__Aufgabe__.
Zähle die Zeilen der Einträge, in denen die Zeichenfolge „icon“ vorkommt, wobei Groß- und Kleinschreibung zählt. Gib nur die Anzahl an.
+++
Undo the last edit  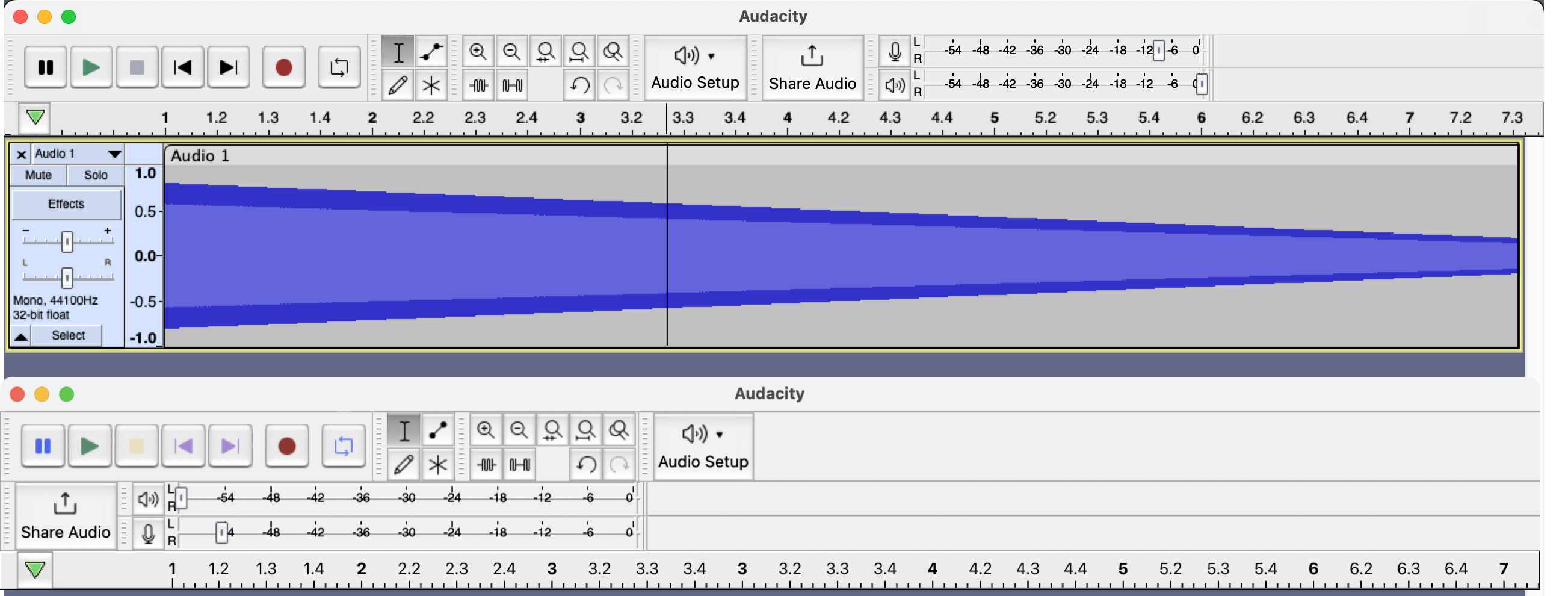pyautogui.click(x=580, y=85)
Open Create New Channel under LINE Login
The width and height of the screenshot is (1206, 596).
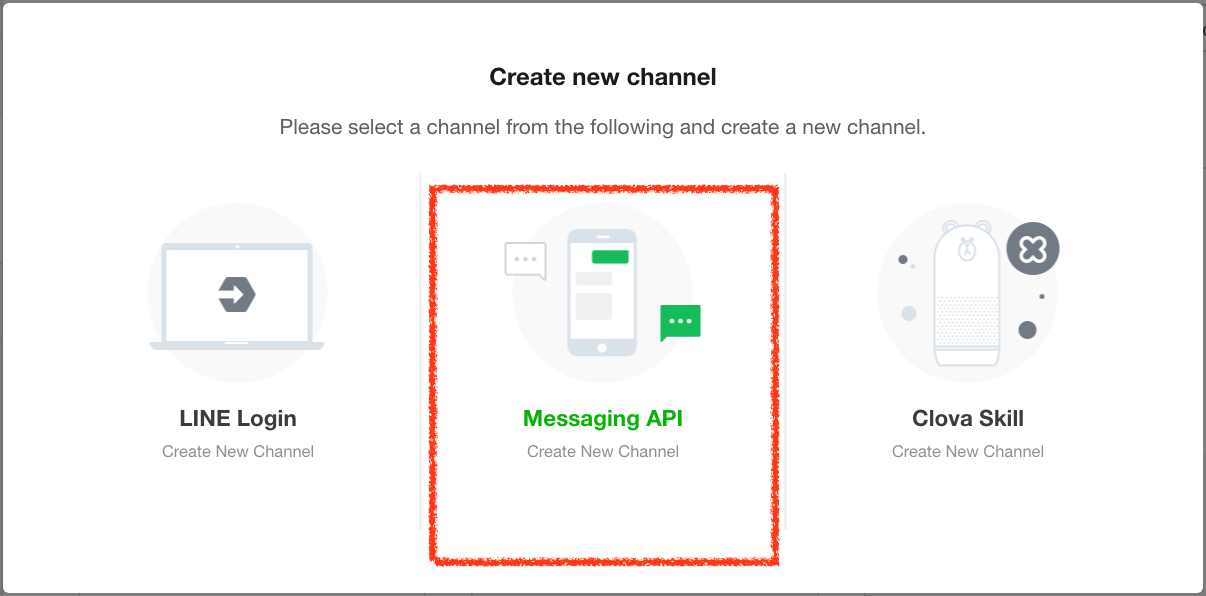coord(237,451)
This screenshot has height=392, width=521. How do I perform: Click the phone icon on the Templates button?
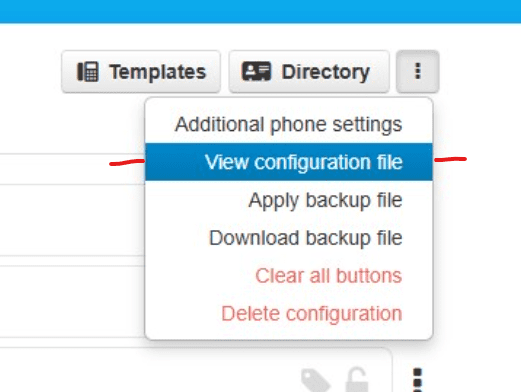click(x=88, y=72)
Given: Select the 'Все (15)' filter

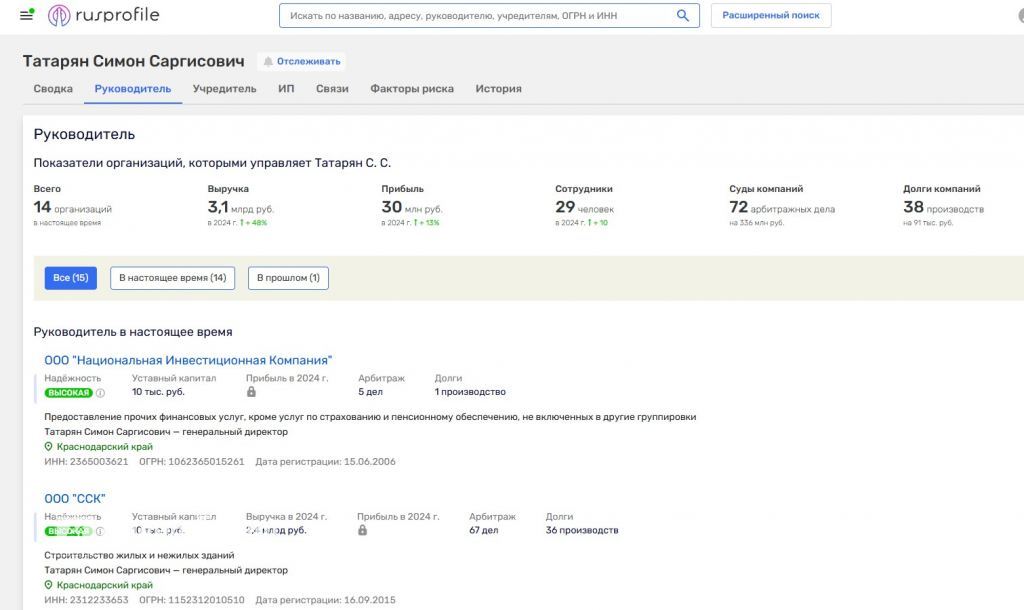Looking at the screenshot, I should point(70,278).
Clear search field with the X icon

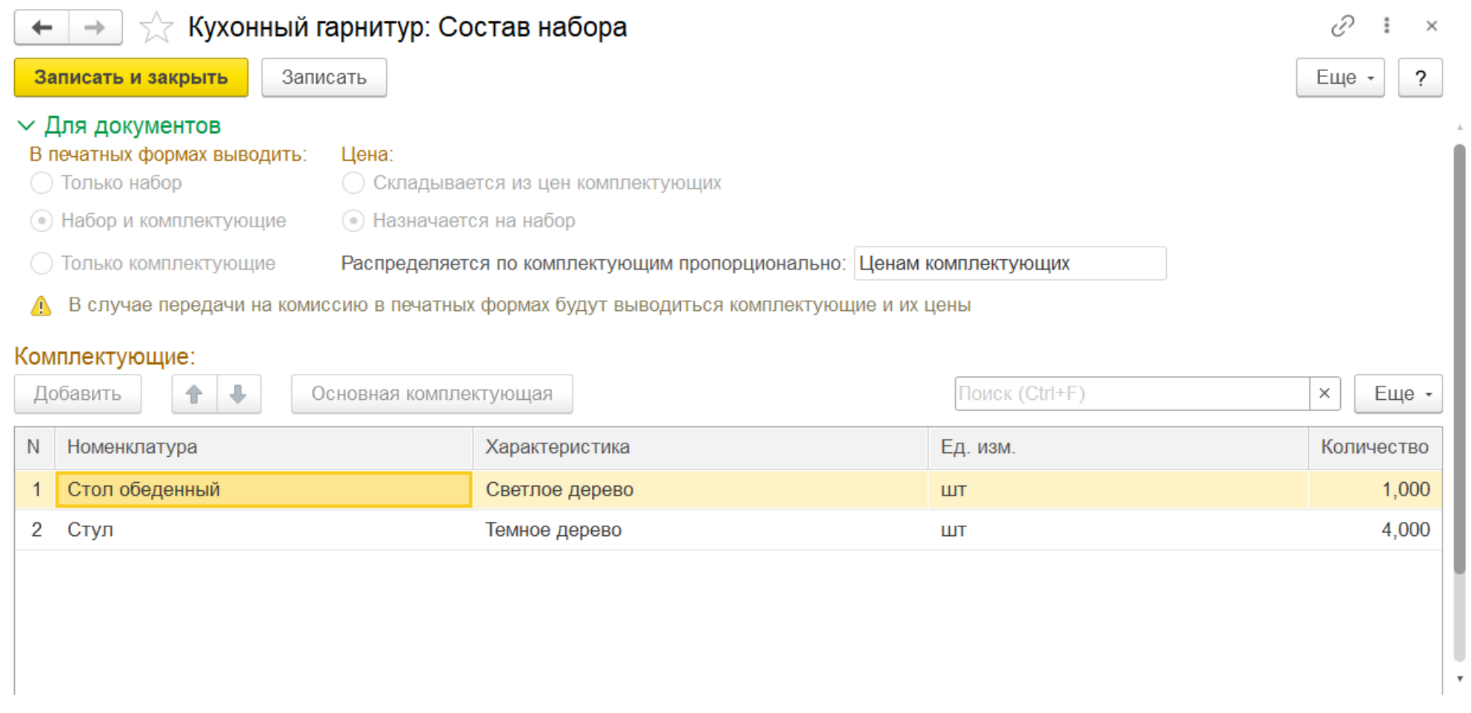(x=1324, y=394)
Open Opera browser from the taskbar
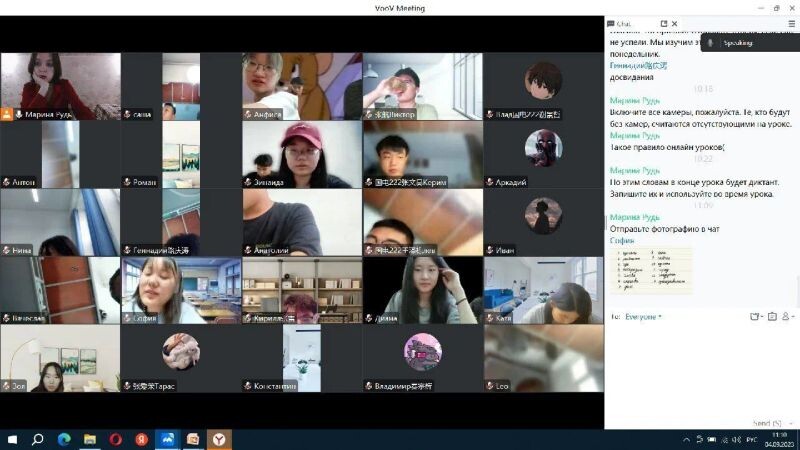This screenshot has height=450, width=800. point(116,439)
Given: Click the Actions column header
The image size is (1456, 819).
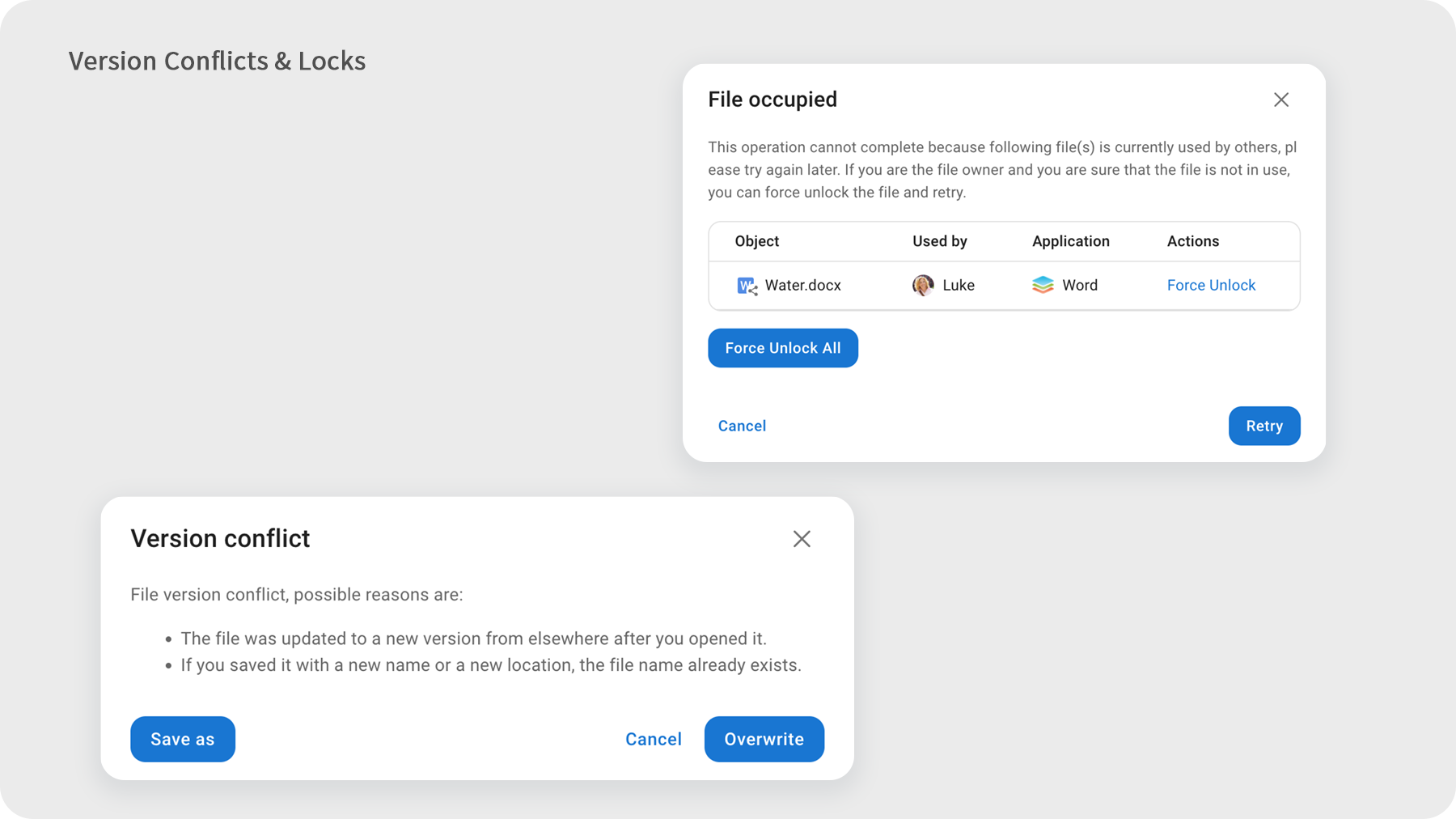Looking at the screenshot, I should click(x=1193, y=241).
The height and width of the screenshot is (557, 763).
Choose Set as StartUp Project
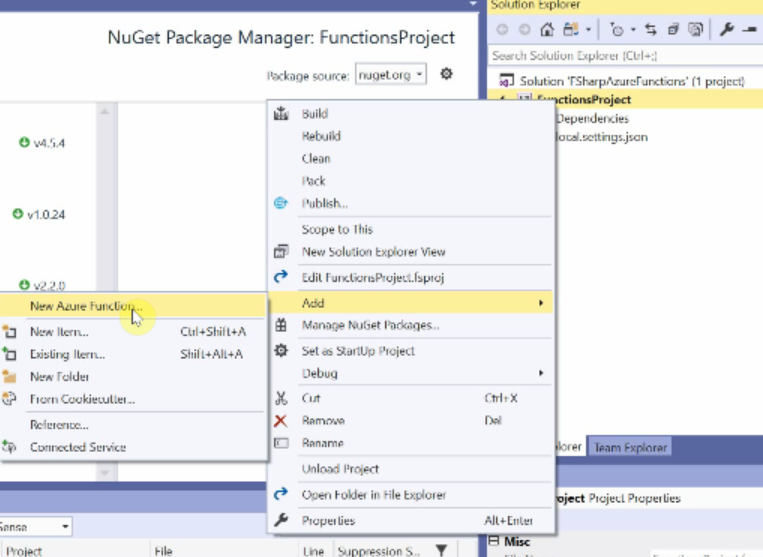[358, 351]
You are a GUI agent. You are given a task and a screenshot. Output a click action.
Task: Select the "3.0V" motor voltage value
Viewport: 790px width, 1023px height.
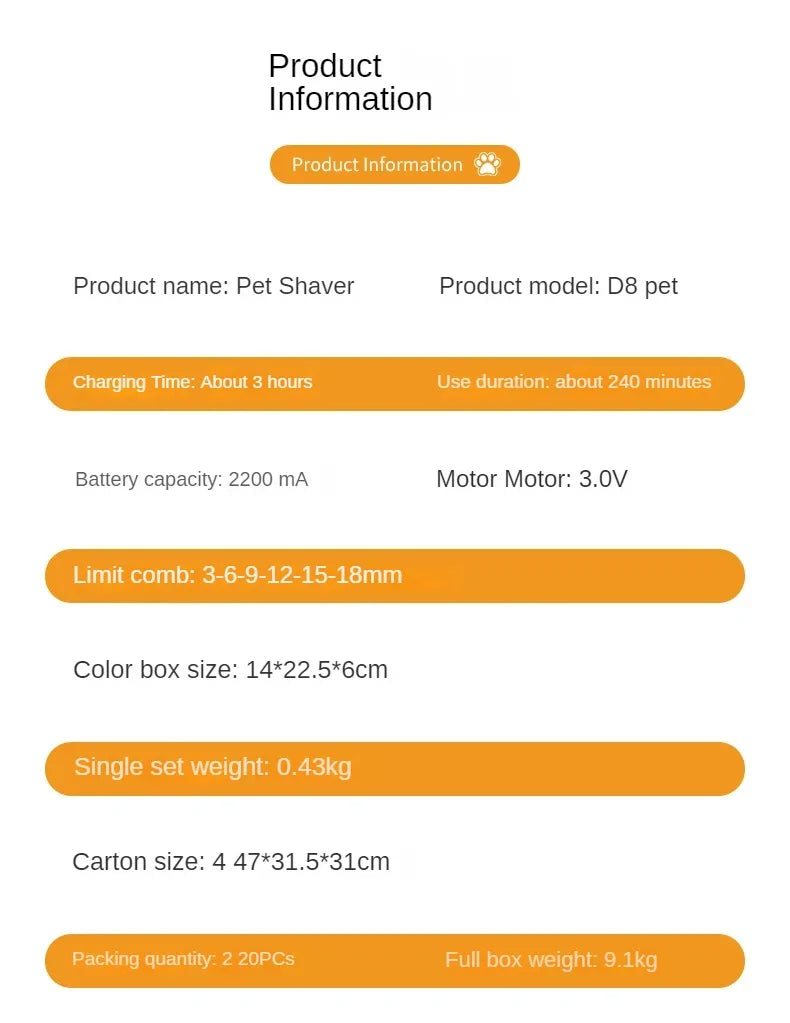(x=603, y=479)

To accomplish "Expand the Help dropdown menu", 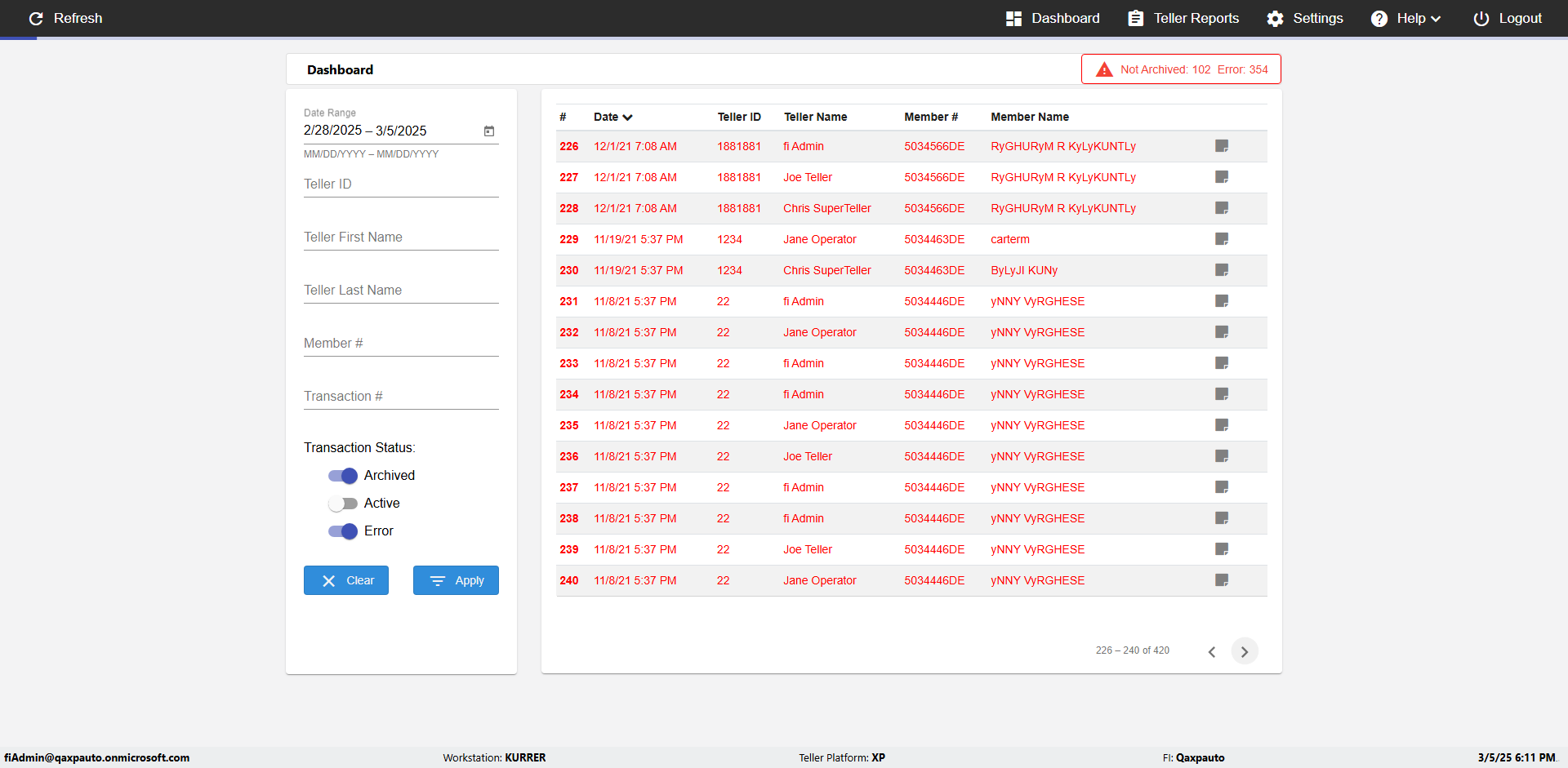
+++
__Schriftliche Antwort__.
2